The (Zen) Rule
of the White Robed Monks of St. Benedict
A Letter of Greeting and Introduction:
Peace be with you and yours.
The Holy Rule of St. Benedict speaks for itself. It reflects a specific spirit. In and of itself, it is neither right or wrong, good or bad. In actuality, the Holy Rule as it appears here is a text of graphic symbols. It has no meaning. Because it is just ink on paper, it cannot have meaning. It is neither authoritarian nor benevolent, parental nor fraternal. It is what it is.
The Holy Rule of St. Benedict is like a work of art. Whether or not it is beautiful or not depends upon the eye of the beholder. Life is a work of art. Art itself is a work of art. Beauty — as ugliness — exist, as we know, only in the eye of the beholder. We make our experience what it is and is not. The purpose of The Holy Rule is to provide a context or structure. It is from within this structure that one so inclined can discover that:
Silence is the total manifestation of our whole personality,
in which we have digested the three flavors
of optimism, pessimism and mysticism.
They never come up, because they are all digested.
They become just energy for us.
This silence is quite different from silence
in terms of human eyes.
According to human eyes,
there is a vague disconsolate pain or pensiveness
in the depths of our life that we cannot wipe out.
(According to Christ's and Buddha's eyes,)

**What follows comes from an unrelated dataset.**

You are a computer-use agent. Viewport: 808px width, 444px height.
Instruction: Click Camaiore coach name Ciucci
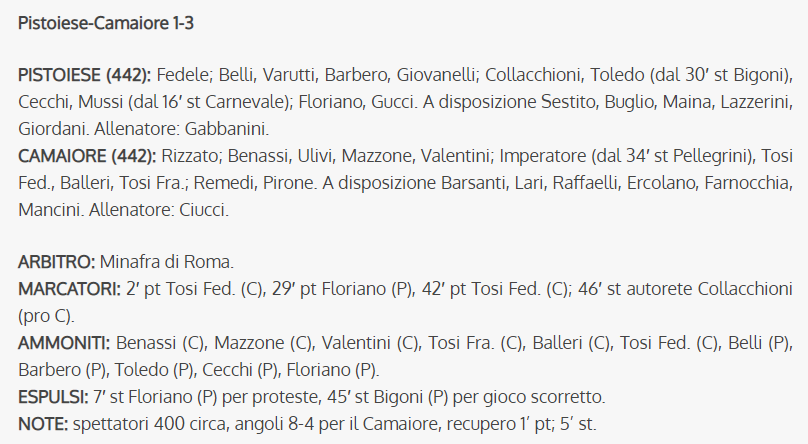204,210
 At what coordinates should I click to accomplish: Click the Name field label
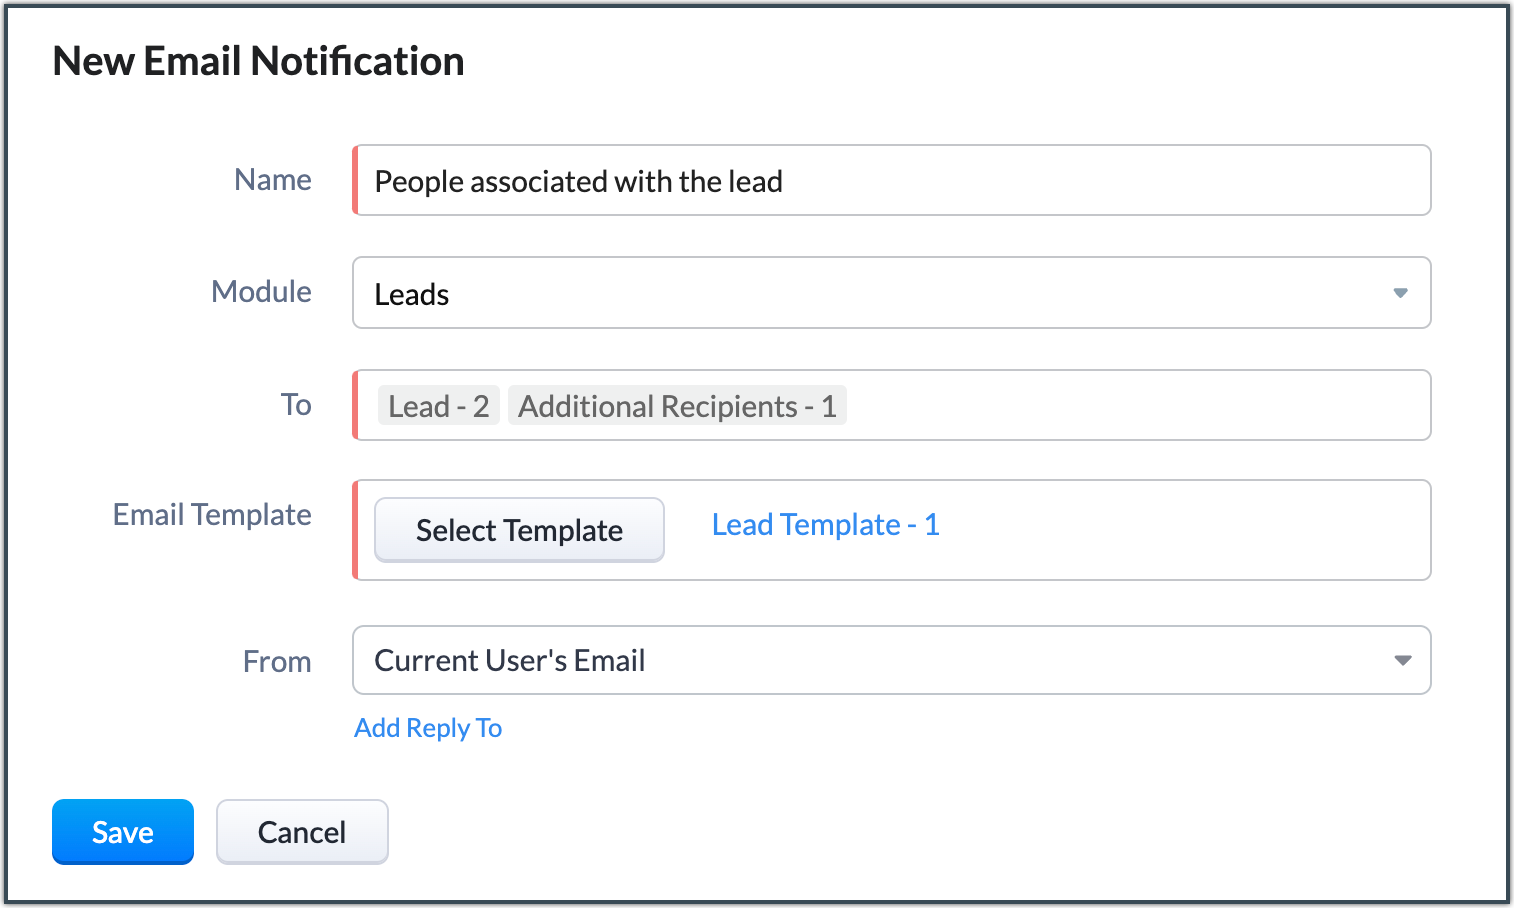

silence is exactly the total manifestation
of our whole personality.
Whole personality means our individual personality
is manifested with the whole universe.
All other beings are the contents of our personality.
So when we manifest our whole personality
it is not just our individual personality;
but simultaneously through this personality
we can feel the whole universe.
That is why we can feel
magnanimity, tolerance, and compassion.*
Christ, the Light of the World,, and Buddha, the Lamp, offers us a context from within which we can come to know who we are as individuals and as a people. This Rule is a unification of two traditions: Christianity about 2,000 years and Buddhism, about 2,500 years. What the historical Christ and Buddha taught directly we can experience in the essence or heart of each tradition — away from the rules and regulations imposed by institutionalized religion. This Rule notes some structure — perhaps this structure you can internalize — and then let go — wherein you are Abbot, if not Christ or Buddha. You have all the information, all the skill, all the insight, all the knowledge, and all the knowing — just realize it, just know it.
As a monk, you have the immediate support of your brothers and sisters, visible and invisible, who are sharing this path with you. In this connection, you are able to generate a field of compassionate love or loving compassion that unifies us as human beings on this humble planet. Each of us is incredibly perfect in our imperfections: the whole universe is incomplete and in its own perfection does it ever expand as it further completes itself. Such is life. Such are we. Such have Christ and the Buddha, among many others, taught. As monks, male or female, we are present to the simplicity of life and our own being who we are and are not as a people.
How do we keep things simple, even in their complexity? Only-just-sit. This Rule is about only-just-sitting in a Judeo-Christian context. In the Vimalakirti Sutrawe find the layman Vimalakirti, possibly a student of the Buddha, describing only-just-sitting as:
To sit is not necessarily to meditate.
Not to reveal the body in the three worlds
(of lust, form, and formlessness),
that is meditation.
Not to rise up from concentration
in which the inner functions are extinguished
and yet to conduct oneself worthily,
that is meditation.
Not to abandon the way of the teaching
and yet to go about one's business as usual in the world,
that is meditation.
Not to allow oneself to be bothered
about all sorts of bad intentions
but rather to practice the (way of love and compassion),
that is meditation.
Not to cut (off) disturbances
and yet to be in a state of peace and tranquillity,
that is meditation.
Anyone who sits thus in meditation
receives the seal of the Buddha (and the Christ).**
May the Peace of the Lord be with you and yours.
The White Robed Monks of St. Benedict
References:
* Returning to Silence: Zen Practice in Daily Life. Dainin Katagiri, Shambala, 1988.
** Zen Buddhism: A History (Volume 1). H. Dumoulin, Macmillan, 1988.